### Task prompt
Make an exact copy of the lines from the one containing "The width and" through the end of the records below, and leave out every picture.

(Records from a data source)
-=-=-

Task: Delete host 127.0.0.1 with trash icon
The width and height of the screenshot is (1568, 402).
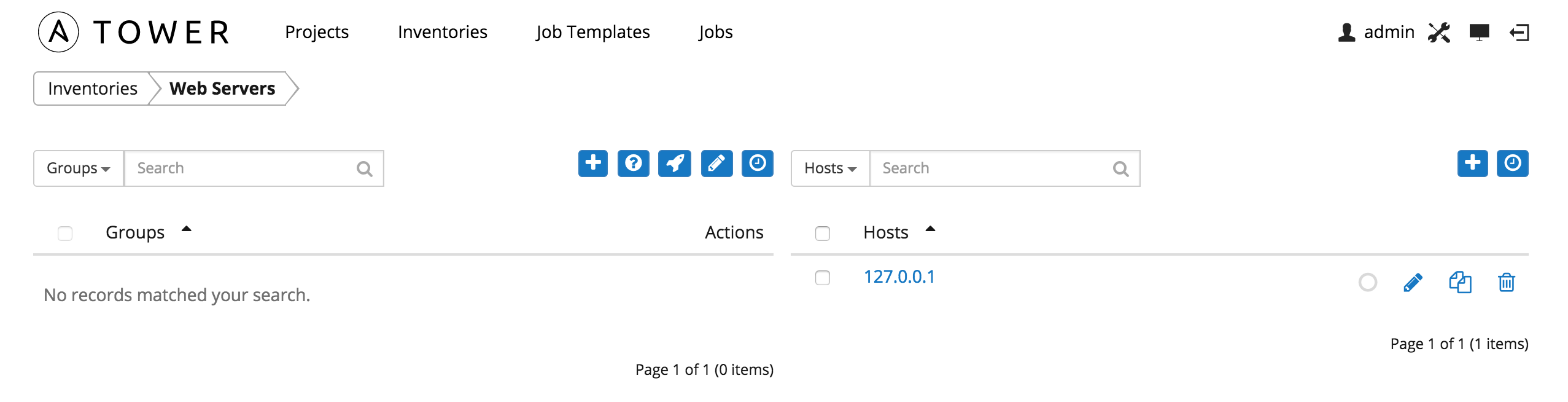Action: pyautogui.click(x=1507, y=282)
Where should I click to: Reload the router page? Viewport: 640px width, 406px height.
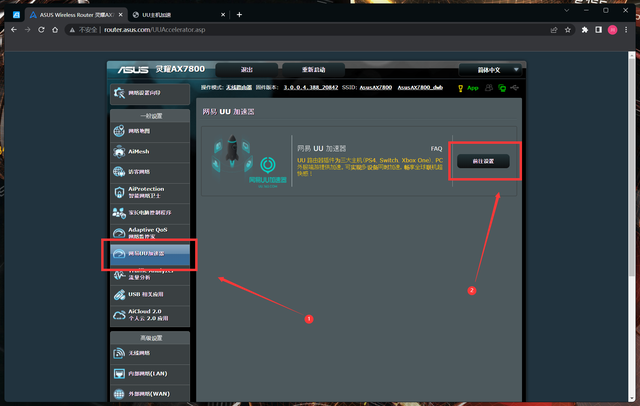pyautogui.click(x=41, y=30)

-=-=-

### Reply
The width and height of the screenshot is (1568, 402).
Action: pyautogui.click(x=1507, y=282)
Where should I click to: Reload the router page? Viewport: 640px width, 406px height.
pyautogui.click(x=41, y=30)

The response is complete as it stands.